Digital Innovations Key to Oil & Gas Recovery



The 2017 Oil and Gas Trends report from PWC predicts that the sector will emerge from the recent troubled years and enter a period of recovery. In order to do so, the industry needs to make the most of digital innovations.
The report says that companies throughout the entire sector will need to look at ways to increase collaboration and examine the role that digital technologies can play both in improving their performance and improving oil and gas industry services. Innovations such as automated robotics can be used for routine pipe connections and maintenance, and advances in the Internet of Things (IoT) can be leveraged to install sensors that can predict equipment breakdowns before they occur. The IoT is also expected to help the industry improve production efficiency in deep sea and offshore oil platforms through advanced asset tracking capabilities, which will allow shipments to be tracked and monitored for leaks. All of this combined will help companies to cut cost for inventory, downtime, logistics and storage.  

Oil and Gas Robots

While automation for tasks such as pipe connections and maintenance has meant fewer jobs for humans and more for robots, the sector’s predicted recovery means that there will be more jobs for both.

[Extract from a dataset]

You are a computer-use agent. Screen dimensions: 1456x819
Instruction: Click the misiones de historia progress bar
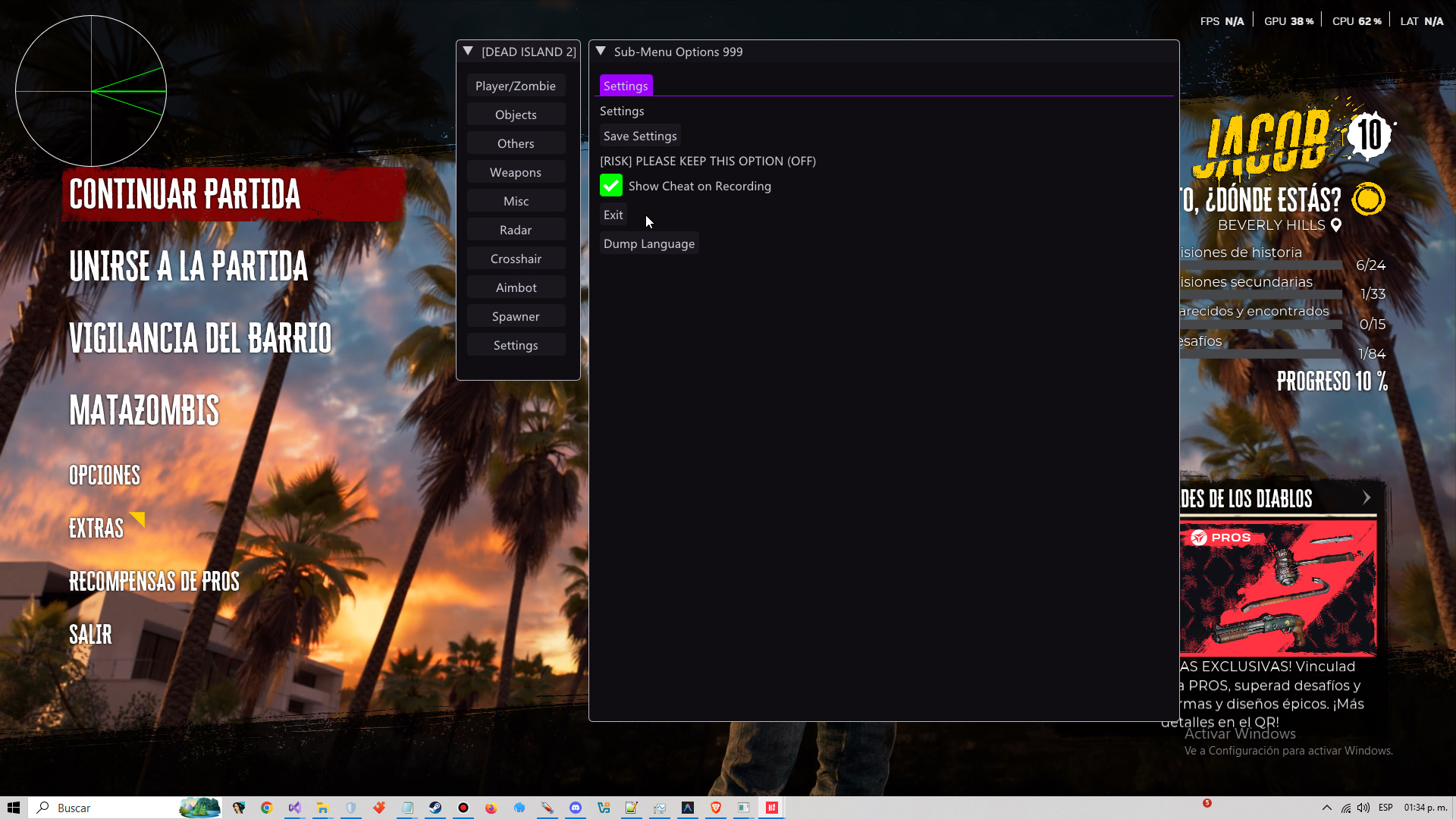point(1259,265)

In a recent Bloomberg article, it was reported that Nabors Industries, the world’s largest onshore driller, is likely to cut the number of workers at each well site over time, from 20 to just five, by deploying more automated drilling rigs. At the same time, the demand for automation-related software specialists and data technicians will grow.


Since most new oil is found in harsh and remote environments, accessing that new oil is becoming even more difficult. To meet these growing challenges, what new robots should the sector be deploying?

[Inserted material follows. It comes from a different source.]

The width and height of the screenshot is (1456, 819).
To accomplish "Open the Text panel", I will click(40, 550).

In a paper published in Science Direct, Application of robotics in onshore oil and gas industry—A review Part I, Amit Shukla and Hamad Karki, two PhD students from the Imperial College London and the University of Tokyo, respectively, recommend that the sector learns from the manufacturing industry, which has successfully transferred dull, dirty and dangerous tasks to robots, instead of just using robots for inspection, maintenance and repair.


In Part II of the review, the authors predict that the following digital innovations will be key to success as offshore rigs are forced to make the move from shallow waters to ultra-deep waters:

  • teleoperation of unmanned drilling and production platforms
  • remotely operated vehicles (ROVs)
  • autonomous underwater vehicles (AUVs)
  • welding robots for double hulled ships and underwater manipulator robots

The paper also highlights that the success of these digital innovations depends on human interaction in the form of operation and monitoring of performance. While IoT-connected sensors can provide information on how these technologies are performing, the decisions that are made based on the data they provide have to be made by humans.


However, the role of robots isn’t limited to just extracting the oil and maintaining the rigs. Researchers at MIT have also developed a swarm of robots that can clean up the sea in the unfortunate case of oil spills. Such technologies could make cleanups faster and environmentally more sound.

Keeping the Recovery Going

Now that a pro-fossil fuel administration is in the White House, the time is right for the oil and gas sector to get back on its feet. The latest Nasdaq Oil & Gas Industry Outlook, released in March 2017, shows that the industry’s earning are up at a time when costs are down because during the downturn companies learned how to operate for less.


Looking ahead, using digital innovations, automation and IoT sensors will be critical in driving efficiency up and keeping costs down. This seems to be the only option for keeping the recovery going as the transition to renewable energy continues to gain momentum.